For years the fundamentalist evangelical Christians were used by the likes of Karl Rove to generate a groundswell of support. Then, after the election, nothing would happen. That’s why Bush never did anything to push for further restrictions on abortions or most of the other issues they used to fire up this group. While it was often a focal point of his campaigns, it was rarely if ever a focal point of his presidency.

However, Mitt Romney faces a much more activated group this time around. Using state convention rules to their advantage, Ron Paul actually managed to secure enough delegates to make things uncomfortable for Romney, even embarrass him at his own national convention. They ended up working out a deal that gave Paul’s supporters more voice in the formation of their Party platform while seating some of his delegates.

However, after learning that this wasn’t going to be enough to quell some of Paul’s supporters who planned to make their voices heard, his delegates were promptly seated in the far reaches of the convention center where they are sure to go unnoticed.
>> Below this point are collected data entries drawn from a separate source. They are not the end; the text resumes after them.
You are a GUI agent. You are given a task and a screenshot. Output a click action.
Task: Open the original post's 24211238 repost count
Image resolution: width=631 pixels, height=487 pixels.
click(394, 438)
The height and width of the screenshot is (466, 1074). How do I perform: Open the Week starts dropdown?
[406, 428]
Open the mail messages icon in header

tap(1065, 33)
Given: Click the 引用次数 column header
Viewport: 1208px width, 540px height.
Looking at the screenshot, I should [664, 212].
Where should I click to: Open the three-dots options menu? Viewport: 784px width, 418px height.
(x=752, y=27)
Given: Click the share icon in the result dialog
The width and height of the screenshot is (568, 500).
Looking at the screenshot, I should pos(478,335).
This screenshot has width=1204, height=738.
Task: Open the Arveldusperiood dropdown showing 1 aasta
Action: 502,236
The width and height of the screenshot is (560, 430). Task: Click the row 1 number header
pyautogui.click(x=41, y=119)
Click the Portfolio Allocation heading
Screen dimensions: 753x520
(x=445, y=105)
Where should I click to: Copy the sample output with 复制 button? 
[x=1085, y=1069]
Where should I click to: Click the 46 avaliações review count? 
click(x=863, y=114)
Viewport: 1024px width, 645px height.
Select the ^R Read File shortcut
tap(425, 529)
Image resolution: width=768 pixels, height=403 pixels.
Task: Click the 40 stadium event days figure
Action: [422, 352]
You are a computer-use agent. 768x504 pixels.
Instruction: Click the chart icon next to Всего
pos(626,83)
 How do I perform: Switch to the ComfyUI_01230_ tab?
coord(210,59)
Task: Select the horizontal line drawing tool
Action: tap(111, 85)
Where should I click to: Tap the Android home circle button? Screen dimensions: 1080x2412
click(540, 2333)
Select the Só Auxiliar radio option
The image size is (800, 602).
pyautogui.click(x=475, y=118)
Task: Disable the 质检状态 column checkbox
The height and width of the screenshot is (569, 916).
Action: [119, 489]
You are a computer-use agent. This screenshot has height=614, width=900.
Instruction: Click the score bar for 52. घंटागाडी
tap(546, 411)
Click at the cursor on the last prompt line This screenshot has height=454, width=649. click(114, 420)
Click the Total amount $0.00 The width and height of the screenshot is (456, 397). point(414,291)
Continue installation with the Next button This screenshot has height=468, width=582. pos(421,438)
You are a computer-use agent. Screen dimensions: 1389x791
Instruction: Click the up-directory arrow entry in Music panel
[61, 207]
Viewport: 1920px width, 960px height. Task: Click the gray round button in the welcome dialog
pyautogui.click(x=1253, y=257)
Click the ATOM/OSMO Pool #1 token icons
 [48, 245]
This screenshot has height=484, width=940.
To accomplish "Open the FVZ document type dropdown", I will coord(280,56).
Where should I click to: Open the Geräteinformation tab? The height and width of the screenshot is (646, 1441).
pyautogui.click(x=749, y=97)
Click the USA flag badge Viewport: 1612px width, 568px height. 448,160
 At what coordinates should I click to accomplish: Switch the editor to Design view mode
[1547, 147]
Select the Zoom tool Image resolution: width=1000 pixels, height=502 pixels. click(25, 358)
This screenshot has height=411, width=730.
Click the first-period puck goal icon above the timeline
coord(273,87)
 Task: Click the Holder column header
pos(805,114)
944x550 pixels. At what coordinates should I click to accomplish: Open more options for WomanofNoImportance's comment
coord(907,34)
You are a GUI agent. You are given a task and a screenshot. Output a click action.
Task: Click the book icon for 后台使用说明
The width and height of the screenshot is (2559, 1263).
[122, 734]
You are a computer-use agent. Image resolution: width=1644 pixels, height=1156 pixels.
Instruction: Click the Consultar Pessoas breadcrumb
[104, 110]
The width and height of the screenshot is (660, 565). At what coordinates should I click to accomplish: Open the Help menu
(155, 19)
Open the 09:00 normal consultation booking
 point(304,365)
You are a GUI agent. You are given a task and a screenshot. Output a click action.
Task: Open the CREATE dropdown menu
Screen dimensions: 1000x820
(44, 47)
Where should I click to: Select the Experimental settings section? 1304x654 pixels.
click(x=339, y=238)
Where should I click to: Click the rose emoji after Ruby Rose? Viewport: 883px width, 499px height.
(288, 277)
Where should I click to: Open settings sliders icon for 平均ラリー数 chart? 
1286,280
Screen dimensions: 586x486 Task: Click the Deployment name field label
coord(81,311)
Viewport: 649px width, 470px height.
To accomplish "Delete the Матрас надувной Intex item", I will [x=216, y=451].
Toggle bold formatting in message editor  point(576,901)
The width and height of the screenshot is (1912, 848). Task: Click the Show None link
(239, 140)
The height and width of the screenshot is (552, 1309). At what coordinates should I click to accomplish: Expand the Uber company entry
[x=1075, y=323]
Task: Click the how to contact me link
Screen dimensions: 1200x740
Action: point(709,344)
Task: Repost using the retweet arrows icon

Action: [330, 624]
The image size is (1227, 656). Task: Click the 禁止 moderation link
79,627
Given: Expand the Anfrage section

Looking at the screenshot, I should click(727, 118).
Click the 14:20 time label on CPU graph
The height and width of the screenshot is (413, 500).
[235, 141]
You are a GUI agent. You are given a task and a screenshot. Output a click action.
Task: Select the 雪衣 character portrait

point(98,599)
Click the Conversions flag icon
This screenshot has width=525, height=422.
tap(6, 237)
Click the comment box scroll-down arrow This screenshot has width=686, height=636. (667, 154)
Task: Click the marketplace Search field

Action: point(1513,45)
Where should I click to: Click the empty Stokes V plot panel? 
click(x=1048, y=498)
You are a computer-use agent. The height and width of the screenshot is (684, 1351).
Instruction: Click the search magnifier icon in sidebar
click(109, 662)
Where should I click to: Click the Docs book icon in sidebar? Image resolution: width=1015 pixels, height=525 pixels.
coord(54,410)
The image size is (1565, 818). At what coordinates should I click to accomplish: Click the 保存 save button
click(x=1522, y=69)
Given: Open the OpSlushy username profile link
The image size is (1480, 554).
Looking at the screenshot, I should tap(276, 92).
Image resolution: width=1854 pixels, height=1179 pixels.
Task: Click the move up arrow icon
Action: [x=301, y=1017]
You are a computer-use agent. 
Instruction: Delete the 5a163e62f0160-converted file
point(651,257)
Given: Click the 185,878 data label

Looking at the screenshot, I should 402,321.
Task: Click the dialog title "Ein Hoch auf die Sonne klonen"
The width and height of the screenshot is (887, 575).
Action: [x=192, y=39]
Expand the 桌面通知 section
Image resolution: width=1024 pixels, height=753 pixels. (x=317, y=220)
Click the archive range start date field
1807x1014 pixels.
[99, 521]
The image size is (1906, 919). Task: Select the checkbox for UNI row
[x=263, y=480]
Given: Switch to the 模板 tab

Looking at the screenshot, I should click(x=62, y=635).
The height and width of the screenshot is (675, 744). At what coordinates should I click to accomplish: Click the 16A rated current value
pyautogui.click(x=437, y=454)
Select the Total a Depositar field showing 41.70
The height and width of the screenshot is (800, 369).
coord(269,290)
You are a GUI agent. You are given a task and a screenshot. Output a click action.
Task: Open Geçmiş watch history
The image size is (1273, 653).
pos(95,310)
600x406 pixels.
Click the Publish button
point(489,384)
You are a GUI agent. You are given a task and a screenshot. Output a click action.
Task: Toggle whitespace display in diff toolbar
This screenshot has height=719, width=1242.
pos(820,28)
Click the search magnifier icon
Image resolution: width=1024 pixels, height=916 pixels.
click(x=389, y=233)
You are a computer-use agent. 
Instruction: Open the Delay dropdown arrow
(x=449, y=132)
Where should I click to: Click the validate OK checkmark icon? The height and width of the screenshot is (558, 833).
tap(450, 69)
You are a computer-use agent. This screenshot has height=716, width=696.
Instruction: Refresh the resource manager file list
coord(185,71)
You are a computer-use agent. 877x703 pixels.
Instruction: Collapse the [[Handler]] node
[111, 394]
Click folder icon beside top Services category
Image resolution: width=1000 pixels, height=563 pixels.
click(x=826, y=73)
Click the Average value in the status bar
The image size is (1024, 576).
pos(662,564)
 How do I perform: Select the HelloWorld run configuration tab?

Delegations from places with lots of brown-skinned people like Guam, U.S. Virgin Islands, Puerto Rico and American Samoa are getting placed right up front where the cameras can pan across their useful non-white faces and Michigan, which defied Party rules, had their convention too early and lost half their delegates is sitting right in the front row. Paul supporters will be nowhere to be found on the main floor.

And, just to be sure that nothing like this ever happens again, the Republican establishment types that actually run the show passed a new rule to ensure that, should he win, Mitt Romney will maintain his power at the 2016 convention:

The Republican Party changed a series of rules Friday to significantly increase Mitt Romney’s power over the GOP and make it harder for insurgent presidential candidates to compete in future elections.

After Ron Paul used the convention process to win the most delegates in some of the states where he lost the popular vote, the Republican convention rules committee passed a measure to ensure that a candidate who wins a statewide caucus or primary ultimately controls its delegation and gets more leverage over picking his delegates. The shift to binding primaries and caucuses means the end of so-called beauty contests.

The Romney campaign’s move will mean less consequential state conventions — lower-profile events that typically follow the popular vote caucuses and primaries. It also might fend off potential primary challenges from the right in 2016 should Romney win this November.

That’s a breathtaking consolidation of power and one that is not likely to sit well with Paul supporters who have worked tirelessly on behalf of their candidate to have a voice in the process.

So, once again, the religious, social conservatives of the Republican Party are being relegated to the role of “useful idiot”, their votes counted on and taken for granted while they actually have no voice in the actual process. And, should Romney win, you can be sure that his agenda will have more to do with shifting the country into further becoming a corporatocracy while the issues the tea partying Paulites care about will get short shrift. The biggest difference is that, this time, we get to watch it happening on live television.

What will be interesting to see is if these tea parties wake up this time and realize they are being used and will be discarded after the election until sometime in early 2016. Will they realize that Mitt Romney’s corporate connections are far more important and carry far more power than they ever will? Will they allow these corporatists to manipulate them like rubes at a carnival or will they fight back and cause trouble for Romney.

Either way, it will be fun, if not a bit frightening to watch. Because, let’s face it, if either of these camps wins, America loses.